**Work required**
All of the records must come back exactly as they were given.

**Data shown**
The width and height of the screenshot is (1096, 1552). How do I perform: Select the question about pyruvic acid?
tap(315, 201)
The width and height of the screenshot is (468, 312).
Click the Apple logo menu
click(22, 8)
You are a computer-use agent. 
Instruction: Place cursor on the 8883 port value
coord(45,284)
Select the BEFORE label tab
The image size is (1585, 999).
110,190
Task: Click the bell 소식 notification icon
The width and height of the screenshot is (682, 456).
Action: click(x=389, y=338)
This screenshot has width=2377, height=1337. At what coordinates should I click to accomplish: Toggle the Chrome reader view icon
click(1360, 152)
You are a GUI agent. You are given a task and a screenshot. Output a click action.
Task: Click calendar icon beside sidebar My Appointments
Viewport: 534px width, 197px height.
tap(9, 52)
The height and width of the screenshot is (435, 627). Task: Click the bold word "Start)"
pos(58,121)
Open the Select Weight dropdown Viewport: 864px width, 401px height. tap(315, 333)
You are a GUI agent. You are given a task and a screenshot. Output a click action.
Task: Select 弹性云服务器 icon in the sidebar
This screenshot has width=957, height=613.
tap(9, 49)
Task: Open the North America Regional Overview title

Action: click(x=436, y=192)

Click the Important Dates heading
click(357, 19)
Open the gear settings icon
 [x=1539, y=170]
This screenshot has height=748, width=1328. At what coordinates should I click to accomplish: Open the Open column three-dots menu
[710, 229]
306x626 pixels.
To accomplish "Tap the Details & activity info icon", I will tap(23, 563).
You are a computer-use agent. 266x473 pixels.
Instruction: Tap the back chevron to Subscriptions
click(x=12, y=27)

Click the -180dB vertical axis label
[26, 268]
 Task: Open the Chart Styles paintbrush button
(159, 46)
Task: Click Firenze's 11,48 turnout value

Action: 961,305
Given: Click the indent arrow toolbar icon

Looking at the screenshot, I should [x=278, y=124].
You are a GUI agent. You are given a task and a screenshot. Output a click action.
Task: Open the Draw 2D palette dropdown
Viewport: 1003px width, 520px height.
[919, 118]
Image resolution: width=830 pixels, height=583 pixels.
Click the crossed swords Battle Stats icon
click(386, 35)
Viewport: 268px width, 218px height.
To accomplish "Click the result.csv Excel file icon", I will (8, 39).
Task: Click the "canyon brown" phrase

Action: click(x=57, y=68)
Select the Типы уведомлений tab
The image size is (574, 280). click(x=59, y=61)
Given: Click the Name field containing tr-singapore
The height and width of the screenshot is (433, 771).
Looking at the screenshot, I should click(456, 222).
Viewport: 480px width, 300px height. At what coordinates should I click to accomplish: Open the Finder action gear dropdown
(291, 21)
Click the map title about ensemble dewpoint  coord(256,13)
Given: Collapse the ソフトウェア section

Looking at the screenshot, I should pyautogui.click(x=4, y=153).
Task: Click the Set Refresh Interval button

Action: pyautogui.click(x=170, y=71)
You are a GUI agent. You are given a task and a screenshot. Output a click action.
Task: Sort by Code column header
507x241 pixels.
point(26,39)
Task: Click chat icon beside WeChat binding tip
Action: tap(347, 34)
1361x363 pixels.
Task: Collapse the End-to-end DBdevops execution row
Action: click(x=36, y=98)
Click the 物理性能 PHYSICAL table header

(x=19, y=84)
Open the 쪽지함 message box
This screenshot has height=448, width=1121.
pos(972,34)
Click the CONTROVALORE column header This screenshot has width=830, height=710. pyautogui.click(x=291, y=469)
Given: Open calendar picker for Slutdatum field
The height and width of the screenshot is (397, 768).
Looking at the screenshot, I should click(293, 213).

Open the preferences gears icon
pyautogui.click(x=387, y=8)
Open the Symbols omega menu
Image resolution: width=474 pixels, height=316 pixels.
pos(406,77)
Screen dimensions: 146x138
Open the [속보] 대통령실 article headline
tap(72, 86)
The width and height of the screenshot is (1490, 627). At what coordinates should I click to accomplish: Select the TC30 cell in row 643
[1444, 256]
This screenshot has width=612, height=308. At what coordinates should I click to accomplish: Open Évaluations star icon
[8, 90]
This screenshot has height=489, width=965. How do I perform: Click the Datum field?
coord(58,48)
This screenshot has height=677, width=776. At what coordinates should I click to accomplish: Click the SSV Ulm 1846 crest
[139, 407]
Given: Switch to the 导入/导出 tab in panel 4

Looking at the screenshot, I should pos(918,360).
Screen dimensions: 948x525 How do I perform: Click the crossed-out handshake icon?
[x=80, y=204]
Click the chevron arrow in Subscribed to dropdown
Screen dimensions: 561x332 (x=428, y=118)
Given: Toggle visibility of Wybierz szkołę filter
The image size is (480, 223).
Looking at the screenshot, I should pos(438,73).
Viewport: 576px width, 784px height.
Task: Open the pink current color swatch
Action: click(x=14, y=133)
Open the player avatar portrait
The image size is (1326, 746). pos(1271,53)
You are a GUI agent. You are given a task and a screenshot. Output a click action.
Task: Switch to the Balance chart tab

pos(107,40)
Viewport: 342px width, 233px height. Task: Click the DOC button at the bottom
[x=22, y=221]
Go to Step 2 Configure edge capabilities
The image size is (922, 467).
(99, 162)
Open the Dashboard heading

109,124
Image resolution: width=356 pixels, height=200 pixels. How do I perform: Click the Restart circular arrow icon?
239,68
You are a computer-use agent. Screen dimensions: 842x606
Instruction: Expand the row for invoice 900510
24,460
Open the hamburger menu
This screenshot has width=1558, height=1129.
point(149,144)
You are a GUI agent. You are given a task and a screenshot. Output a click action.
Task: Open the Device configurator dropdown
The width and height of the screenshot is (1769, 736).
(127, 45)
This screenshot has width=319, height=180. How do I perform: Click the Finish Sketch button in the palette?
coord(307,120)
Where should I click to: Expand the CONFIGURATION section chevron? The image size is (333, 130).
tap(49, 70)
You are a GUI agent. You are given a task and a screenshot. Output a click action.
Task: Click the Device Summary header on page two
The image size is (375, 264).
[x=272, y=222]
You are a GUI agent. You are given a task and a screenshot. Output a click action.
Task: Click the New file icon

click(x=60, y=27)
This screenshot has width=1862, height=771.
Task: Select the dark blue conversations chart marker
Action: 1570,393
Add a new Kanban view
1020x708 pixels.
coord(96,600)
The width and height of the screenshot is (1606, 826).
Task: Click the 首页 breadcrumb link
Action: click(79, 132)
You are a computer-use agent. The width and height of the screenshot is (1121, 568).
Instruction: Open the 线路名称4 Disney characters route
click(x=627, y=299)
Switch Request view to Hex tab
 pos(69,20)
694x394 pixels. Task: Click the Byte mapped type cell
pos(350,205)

**Written solution**
The width and height of the screenshot is (1096, 1552). How do I perform: Select the question about pyruvic acid?
tap(315, 201)
The width and height of the screenshot is (468, 312).
Click the Apple logo menu
click(22, 8)
You are a computer-use agent. 
Instruction: Place cursor on the 8883 port value
coord(45,284)
Select the BEFORE label tab
The image size is (1585, 999).
110,190
Task: Click the bell 소식 notification icon
The width and height of the screenshot is (682, 456).
Action: click(x=389, y=338)
This screenshot has width=2377, height=1337. At what coordinates should I click to accomplish: Toggle the Chrome reader view icon
click(1360, 152)
You are a GUI agent. You are given a task and a screenshot. Output a click action.
Task: Click calendar icon beside sidebar My Appointments
Viewport: 534px width, 197px height.
tap(9, 52)
The height and width of the screenshot is (435, 627). Task: Click the bold word "Start)"
pos(58,121)
Open the Select Weight dropdown Viewport: 864px width, 401px height. tap(315, 333)
You are a GUI agent. You are given a task and a screenshot. Output a click action.
Task: Select 弹性云服务器 icon in the sidebar
This screenshot has width=957, height=613.
tap(9, 49)
Task: Open the North America Regional Overview title

Action: click(x=436, y=192)

Click the Important Dates heading
click(357, 19)
Open the gear settings icon
 [x=1539, y=170]
This screenshot has height=748, width=1328. At what coordinates should I click to accomplish: Open the Open column three-dots menu
[710, 229]
306x626 pixels.
To accomplish "Tap the Details & activity info icon", I will tap(23, 563).
You are a computer-use agent. 266x473 pixels.
Instruction: Tap the back chevron to Subscriptions
click(x=12, y=27)

Click the -180dB vertical axis label
[26, 268]
 Task: Open the Chart Styles paintbrush button
(159, 46)
Task: Click Firenze's 11,48 turnout value

Action: 961,305
Given: Click the indent arrow toolbar icon

Looking at the screenshot, I should [x=278, y=124].
You are a GUI agent. You are given a task and a screenshot. Output a click action.
Task: Open the Draw 2D palette dropdown
Viewport: 1003px width, 520px height.
[919, 118]
Image resolution: width=830 pixels, height=583 pixels.
Click the crossed swords Battle Stats icon
click(386, 35)
Viewport: 268px width, 218px height.
To accomplish "Click the result.csv Excel file icon", I will (8, 39).
Task: Click the "canyon brown" phrase

Action: click(x=57, y=68)
Select the Типы уведомлений tab
The image size is (574, 280). click(x=59, y=61)
Given: Click the Name field containing tr-singapore
The height and width of the screenshot is (433, 771).
Looking at the screenshot, I should click(456, 222).
Viewport: 480px width, 300px height. At what coordinates should I click to accomplish: Open the Finder action gear dropdown
(291, 21)
Click the map title about ensemble dewpoint  coord(256,13)
Given: Collapse the ソフトウェア section

Looking at the screenshot, I should pyautogui.click(x=4, y=153).
Task: Click the Set Refresh Interval button

Action: pyautogui.click(x=170, y=71)
You are a GUI agent. You are given a task and a screenshot. Output a click action.
Task: Sort by Code column header
507x241 pixels.
point(26,39)
Task: Click chat icon beside WeChat binding tip
Action: tap(347, 34)
1361x363 pixels.
Task: Collapse the End-to-end DBdevops execution row
Action: click(x=36, y=98)
Click the 物理性能 PHYSICAL table header

(x=19, y=84)
Open the 쪽지함 message box
This screenshot has height=448, width=1121.
pos(972,34)
Click the CONTROVALORE column header This screenshot has width=830, height=710. pyautogui.click(x=291, y=469)
Given: Open calendar picker for Slutdatum field
The height and width of the screenshot is (397, 768).
Looking at the screenshot, I should click(293, 213).

Open the preferences gears icon
pyautogui.click(x=387, y=8)
Open the Symbols omega menu
Image resolution: width=474 pixels, height=316 pixels.
pos(406,77)
Screen dimensions: 146x138
Open the [속보] 대통령실 article headline
tap(72, 86)
The width and height of the screenshot is (1490, 627). At what coordinates should I click to accomplish: Select the TC30 cell in row 643
[1444, 256]
This screenshot has width=612, height=308. At what coordinates should I click to accomplish: Open Évaluations star icon
[8, 90]
This screenshot has height=489, width=965. How do I perform: Click the Datum field?
coord(58,48)
This screenshot has height=677, width=776. At what coordinates should I click to accomplish: Click the SSV Ulm 1846 crest
[139, 407]
Given: Switch to the 导入/导出 tab in panel 4

Looking at the screenshot, I should pos(918,360).
Screen dimensions: 948x525 How do I perform: Click the crossed-out handshake icon?
[x=80, y=204]
Click the chevron arrow in Subscribed to dropdown
Screen dimensions: 561x332 (x=428, y=118)
Given: Toggle visibility of Wybierz szkołę filter
The image size is (480, 223).
Looking at the screenshot, I should pos(438,73).
Viewport: 576px width, 784px height.
Task: Open the pink current color swatch
Action: click(x=14, y=133)
Open the player avatar portrait
The image size is (1326, 746). pos(1271,53)
You are a GUI agent. You are given a task and a screenshot. Output a click action.
Task: Switch to the Balance chart tab

pos(107,40)
Viewport: 342px width, 233px height. Task: Click the DOC button at the bottom
[x=22, y=221]
Go to Step 2 Configure edge capabilities
The image size is (922, 467).
(99, 162)
Open the Dashboard heading

109,124
Image resolution: width=356 pixels, height=200 pixels. How do I perform: Click the Restart circular arrow icon?
239,68
You are a computer-use agent. Screen dimensions: 842x606
Instruction: Expand the row for invoice 900510
24,460
Open the hamburger menu
This screenshot has width=1558, height=1129.
point(149,144)
You are a GUI agent. You are given a task and a screenshot. Output a click action.
Task: Open the Device configurator dropdown
The width and height of the screenshot is (1769, 736).
(127, 45)
This screenshot has width=319, height=180. How do I perform: Click the Finish Sketch button in the palette?
coord(307,120)
Where should I click to: Expand the CONFIGURATION section chevron? The image size is (333, 130).
tap(49, 70)
You are a GUI agent. You are given a task and a screenshot. Output a click action.
Task: Click the Device Summary header on page two
The image size is (375, 264).
[x=272, y=222]
You are a GUI agent. You are given a task and a screenshot. Output a click action.
Task: Click the New file icon

click(x=60, y=27)
This screenshot has width=1862, height=771.
Task: Select the dark blue conversations chart marker
Action: 1570,393
Add a new Kanban view
1020x708 pixels.
coord(96,600)
The width and height of the screenshot is (1606, 826).
Task: Click the 首页 breadcrumb link
Action: click(79, 132)
You are a computer-use agent. The width and height of the screenshot is (1121, 568).
Instruction: Open the 线路名称4 Disney characters route
click(x=627, y=299)
Switch Request view to Hex tab
 pos(69,20)
694x394 pixels. Task: Click the Byte mapped type cell
pos(350,205)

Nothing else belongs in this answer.